**TEXT PASSAGE:**
####################
Downstream effects of growth factors are mediated through specific tyrosine kinase receptors, such as FLT1, FLK1, TEK, and TIE, as well as the activin receptor-like kinase (ALK1) and numerous BMP receptors. ALK-1 has been implicated in the late vasculogenesis, and mutations in ALK1 are associated with hereditary hemorrhagic telangiectasia, whereas BMP receptor ( BMPR ) 2 mutations are associated with primary pulmonary hypertension. Using a murine Flk1 reporter construct, Schachtner and colleagues found lung vascular development occurred at all stages of development and corresponded with overall lung growth. Notch and Jagged1 interaction are associated with early stages of lung vascular development. The transcription factor TAL1 is implicated in vasculogenesis from precursor cells of the hematopoietic lineage. Sox17 was identified as a major requirement for normal pulmonary vascular morphogenesis ( Figs. 47.10 and 47.11 ); NFκB is critical in neonatal angiogenesis and control of alveolar growth ; and Prx1 is critical to extracellular matrix production and vascular smooth muscle investment of endothelial cells during embryonic lung growth.

Fig. 47.11, Static 3-dimensional images of the developing pulmonary vascular network in E18.5 control and Sox17 Δ/Δ lungs showing dilated pulmonary blood vessels (arrowheads) and reduced staining of the peripheral microvasculature (asterisks).
####################
**EXTRACTED ENTRIES:**
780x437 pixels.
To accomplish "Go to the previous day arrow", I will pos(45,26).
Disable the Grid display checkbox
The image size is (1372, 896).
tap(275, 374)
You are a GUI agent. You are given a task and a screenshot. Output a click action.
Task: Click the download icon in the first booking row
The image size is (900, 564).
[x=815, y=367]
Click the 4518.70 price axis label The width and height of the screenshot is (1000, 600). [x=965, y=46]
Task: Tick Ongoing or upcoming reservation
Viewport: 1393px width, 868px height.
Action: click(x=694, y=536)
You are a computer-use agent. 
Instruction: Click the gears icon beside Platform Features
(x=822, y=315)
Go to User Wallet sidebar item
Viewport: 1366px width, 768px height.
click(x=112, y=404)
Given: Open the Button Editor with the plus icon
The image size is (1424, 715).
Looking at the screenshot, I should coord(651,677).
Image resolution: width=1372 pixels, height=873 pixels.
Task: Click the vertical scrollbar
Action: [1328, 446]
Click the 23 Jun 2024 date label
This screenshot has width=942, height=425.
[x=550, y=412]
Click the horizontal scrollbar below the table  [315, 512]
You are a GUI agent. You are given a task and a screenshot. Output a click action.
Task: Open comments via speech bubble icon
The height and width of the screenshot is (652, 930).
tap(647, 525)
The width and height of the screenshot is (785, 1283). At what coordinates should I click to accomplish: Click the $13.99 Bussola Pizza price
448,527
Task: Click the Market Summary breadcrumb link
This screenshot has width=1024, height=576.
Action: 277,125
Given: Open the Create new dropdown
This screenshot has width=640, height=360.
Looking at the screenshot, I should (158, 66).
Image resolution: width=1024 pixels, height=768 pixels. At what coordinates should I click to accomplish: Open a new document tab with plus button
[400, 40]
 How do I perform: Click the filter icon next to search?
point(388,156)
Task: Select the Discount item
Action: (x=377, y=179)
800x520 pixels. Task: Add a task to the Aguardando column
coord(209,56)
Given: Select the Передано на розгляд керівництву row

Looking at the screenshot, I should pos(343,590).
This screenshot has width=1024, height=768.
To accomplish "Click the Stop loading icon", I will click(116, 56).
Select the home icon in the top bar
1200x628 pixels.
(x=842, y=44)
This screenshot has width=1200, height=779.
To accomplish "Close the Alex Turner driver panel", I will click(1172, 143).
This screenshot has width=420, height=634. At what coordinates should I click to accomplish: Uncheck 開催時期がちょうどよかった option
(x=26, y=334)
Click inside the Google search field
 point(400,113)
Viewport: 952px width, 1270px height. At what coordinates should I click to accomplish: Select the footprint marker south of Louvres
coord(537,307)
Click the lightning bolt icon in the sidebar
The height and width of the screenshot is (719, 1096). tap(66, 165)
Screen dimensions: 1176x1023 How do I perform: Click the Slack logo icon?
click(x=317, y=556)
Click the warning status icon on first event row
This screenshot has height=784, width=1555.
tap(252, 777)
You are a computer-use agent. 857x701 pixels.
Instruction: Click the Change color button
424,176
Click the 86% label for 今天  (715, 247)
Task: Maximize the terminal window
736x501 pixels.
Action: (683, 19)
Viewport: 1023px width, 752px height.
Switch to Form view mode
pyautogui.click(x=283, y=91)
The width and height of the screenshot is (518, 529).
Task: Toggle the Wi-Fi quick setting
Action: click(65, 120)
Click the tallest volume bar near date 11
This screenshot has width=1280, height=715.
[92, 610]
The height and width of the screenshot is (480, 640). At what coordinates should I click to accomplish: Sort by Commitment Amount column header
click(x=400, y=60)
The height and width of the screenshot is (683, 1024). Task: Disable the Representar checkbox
####################
**DESCRIPTION OF THE TASK:**
In the passage on lung vascular development, rewrite the part that opens with the words containing "Fig. 47.11, Static" and closes with "peripheral microvasculature (asterisks).", substituting "enlarged" for "dilated". The entries above are separate material, unrelated to the passage on lung vascular development.

**YOUR SOLUTION:**
Fig. 47.11, Static 3-dimensional images of the developing pulmonary vascular network in E18.5 control and Sox17 Δ/Δ lungs showing enlarged pulmonary blood vessels (arrowheads) and reduced staining of the peripheral microvasculature (asterisks).